Wal-Mart Stores is striding into the market for electronic health records, seeking to bring the technology into the mainstream for physicians in small offices, where most of America's doctors practice medicine.

Wal-Mart's move comes as the Obama administration is trying to jumpstart the adoption of digital medical records with $19 billion of incentives in the stimulus package.

The company plans to team its Sam's Club division with Dell for computers and eClinicalWorks, a fast-growing private company, for software. Wal-Mart says its package deal of hardware, software, installation, maintenance and training will make the technology more accessible and affordable, undercutting rival health information technology suppliers by as much as half.

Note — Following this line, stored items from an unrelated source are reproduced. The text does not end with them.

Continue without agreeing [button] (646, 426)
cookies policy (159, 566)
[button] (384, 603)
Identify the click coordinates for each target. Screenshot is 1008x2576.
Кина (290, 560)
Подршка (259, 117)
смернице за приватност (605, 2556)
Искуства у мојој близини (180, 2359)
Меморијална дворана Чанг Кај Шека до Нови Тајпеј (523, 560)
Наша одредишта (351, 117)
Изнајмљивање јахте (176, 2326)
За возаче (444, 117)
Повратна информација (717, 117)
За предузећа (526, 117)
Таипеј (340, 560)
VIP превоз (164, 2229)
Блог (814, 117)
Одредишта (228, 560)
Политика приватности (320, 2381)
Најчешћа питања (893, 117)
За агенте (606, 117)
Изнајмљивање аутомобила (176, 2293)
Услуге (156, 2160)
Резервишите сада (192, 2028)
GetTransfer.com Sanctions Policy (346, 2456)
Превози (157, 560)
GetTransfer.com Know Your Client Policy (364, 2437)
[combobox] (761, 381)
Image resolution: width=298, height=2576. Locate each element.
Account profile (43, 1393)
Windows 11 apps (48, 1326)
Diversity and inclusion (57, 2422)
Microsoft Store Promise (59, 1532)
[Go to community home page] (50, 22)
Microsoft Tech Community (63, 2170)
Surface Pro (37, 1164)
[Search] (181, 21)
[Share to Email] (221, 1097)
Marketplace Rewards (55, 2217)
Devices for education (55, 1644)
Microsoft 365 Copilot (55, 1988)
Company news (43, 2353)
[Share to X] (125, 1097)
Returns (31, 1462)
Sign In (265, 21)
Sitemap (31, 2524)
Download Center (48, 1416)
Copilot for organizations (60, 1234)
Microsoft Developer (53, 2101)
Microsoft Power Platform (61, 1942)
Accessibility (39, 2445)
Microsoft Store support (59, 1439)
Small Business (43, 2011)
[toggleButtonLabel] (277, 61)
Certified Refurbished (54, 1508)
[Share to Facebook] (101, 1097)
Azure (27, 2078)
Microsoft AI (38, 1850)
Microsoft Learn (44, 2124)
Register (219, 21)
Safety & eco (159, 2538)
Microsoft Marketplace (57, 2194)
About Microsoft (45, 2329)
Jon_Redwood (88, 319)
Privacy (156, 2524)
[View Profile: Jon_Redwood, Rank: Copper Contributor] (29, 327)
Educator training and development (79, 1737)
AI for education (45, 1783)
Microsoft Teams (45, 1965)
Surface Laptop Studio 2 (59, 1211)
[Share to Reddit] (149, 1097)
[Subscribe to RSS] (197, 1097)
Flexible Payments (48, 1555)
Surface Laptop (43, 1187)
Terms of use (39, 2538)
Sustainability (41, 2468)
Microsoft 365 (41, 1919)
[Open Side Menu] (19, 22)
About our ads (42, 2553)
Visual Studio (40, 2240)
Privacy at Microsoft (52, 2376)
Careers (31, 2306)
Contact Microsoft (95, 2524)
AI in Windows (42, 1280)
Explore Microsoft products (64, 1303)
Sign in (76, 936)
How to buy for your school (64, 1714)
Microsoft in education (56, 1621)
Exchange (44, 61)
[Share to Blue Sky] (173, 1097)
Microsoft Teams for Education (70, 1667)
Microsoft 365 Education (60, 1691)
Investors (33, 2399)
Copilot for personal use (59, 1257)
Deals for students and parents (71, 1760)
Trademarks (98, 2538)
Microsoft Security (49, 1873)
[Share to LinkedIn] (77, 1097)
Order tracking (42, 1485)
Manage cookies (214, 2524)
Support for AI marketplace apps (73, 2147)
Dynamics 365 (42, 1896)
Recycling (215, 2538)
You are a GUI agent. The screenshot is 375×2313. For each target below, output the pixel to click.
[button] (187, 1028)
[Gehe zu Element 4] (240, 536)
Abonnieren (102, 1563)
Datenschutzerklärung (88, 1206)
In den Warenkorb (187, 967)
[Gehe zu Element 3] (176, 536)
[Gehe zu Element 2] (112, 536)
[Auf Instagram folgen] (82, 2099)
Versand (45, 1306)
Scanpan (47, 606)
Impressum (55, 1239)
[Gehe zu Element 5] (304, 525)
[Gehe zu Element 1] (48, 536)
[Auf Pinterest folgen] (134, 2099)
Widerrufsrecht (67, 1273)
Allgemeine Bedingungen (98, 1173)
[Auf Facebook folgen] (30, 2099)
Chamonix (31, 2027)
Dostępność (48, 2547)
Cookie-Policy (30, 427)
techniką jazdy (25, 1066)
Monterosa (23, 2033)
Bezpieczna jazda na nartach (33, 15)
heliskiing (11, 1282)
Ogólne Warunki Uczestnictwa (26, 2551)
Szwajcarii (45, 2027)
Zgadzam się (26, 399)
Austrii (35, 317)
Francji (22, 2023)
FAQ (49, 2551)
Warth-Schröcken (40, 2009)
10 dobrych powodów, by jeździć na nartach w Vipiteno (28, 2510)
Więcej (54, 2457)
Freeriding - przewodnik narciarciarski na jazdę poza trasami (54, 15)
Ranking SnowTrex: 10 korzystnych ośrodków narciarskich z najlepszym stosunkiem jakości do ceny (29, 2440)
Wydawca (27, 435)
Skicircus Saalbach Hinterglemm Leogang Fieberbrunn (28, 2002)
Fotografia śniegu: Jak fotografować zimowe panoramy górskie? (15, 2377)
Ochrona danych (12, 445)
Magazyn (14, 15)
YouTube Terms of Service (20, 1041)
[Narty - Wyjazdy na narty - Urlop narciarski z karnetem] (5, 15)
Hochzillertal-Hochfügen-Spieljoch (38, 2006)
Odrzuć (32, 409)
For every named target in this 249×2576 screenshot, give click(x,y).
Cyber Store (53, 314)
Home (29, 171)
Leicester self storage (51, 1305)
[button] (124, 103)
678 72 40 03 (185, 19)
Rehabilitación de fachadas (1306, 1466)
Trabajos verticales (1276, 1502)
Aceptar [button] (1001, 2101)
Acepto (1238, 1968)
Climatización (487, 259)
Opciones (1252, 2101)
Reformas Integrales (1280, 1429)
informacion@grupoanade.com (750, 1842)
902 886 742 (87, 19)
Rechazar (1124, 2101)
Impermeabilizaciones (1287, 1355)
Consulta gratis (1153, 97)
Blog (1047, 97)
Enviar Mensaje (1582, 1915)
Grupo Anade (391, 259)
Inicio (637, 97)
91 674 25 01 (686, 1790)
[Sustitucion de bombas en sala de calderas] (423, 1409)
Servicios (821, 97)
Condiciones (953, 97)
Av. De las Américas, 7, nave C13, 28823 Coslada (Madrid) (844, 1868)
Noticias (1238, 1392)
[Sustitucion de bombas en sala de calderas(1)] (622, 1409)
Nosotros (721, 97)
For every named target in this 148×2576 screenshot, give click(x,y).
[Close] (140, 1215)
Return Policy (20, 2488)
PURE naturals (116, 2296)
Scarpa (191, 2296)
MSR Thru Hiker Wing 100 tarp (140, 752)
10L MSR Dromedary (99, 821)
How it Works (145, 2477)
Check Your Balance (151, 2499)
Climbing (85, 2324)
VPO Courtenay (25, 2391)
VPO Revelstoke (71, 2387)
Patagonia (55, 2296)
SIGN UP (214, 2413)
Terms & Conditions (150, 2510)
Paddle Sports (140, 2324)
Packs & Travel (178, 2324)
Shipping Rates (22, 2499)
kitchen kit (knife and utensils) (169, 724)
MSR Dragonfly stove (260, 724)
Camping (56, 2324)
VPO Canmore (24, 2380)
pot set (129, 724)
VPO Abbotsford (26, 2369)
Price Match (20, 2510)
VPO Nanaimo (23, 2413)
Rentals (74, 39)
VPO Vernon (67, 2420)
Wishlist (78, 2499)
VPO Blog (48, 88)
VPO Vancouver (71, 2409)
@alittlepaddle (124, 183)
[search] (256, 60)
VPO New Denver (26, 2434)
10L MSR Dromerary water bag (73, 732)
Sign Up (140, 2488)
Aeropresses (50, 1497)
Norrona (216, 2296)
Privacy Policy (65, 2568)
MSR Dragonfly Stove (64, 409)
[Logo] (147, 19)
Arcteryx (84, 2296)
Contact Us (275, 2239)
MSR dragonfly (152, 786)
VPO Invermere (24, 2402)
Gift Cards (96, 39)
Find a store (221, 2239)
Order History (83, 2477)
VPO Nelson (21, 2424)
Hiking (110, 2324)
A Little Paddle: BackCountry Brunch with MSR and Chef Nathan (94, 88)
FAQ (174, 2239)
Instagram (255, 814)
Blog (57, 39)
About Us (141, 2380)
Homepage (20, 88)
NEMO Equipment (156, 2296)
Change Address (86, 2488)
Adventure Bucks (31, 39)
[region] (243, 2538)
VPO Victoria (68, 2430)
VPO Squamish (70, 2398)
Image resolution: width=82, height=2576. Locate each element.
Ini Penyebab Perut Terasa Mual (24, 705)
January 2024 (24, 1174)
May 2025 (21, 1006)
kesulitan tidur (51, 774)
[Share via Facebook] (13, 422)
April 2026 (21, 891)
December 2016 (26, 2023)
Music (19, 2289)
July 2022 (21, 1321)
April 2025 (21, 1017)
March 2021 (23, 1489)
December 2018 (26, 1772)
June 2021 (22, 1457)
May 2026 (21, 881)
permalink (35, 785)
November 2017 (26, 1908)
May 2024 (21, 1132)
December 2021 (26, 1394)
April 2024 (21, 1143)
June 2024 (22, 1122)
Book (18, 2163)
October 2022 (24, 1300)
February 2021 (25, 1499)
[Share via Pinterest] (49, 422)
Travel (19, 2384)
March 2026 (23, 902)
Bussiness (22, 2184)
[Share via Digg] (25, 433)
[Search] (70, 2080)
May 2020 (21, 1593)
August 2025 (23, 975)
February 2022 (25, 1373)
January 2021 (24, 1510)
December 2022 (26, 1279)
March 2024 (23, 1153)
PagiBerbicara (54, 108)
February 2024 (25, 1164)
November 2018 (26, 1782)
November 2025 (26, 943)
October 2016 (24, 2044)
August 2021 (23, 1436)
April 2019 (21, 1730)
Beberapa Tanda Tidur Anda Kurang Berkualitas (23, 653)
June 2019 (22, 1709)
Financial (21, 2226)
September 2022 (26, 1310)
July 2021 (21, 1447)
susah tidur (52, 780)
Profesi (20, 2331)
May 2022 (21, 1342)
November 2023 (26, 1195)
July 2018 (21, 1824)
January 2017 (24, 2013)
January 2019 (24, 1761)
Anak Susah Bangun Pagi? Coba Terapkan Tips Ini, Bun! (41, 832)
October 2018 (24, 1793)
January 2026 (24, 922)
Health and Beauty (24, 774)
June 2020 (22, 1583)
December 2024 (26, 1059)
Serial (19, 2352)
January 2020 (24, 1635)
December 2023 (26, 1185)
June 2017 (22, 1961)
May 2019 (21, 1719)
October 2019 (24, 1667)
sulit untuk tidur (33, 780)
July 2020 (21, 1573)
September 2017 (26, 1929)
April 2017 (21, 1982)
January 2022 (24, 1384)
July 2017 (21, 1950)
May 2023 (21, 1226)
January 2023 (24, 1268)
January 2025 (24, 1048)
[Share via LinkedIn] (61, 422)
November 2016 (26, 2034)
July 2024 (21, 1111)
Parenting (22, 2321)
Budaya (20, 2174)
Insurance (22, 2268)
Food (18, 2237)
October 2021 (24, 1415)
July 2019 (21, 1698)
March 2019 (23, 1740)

"We're a high-volume, low-cost company," said Marcus Osborne, senior director of health care business development at Wal-Mart. "And I would argue that mentality is sorely lacking in the health care industry."

The Sam's Club offering, to be made available this spring, will be under $25,000 for the first physician in a practice, and about $10,000 for each additional doctor. After the installation and training, the continuing annual costs for maintenance and support will be $4,000 to $6,500 a year, the company estimates.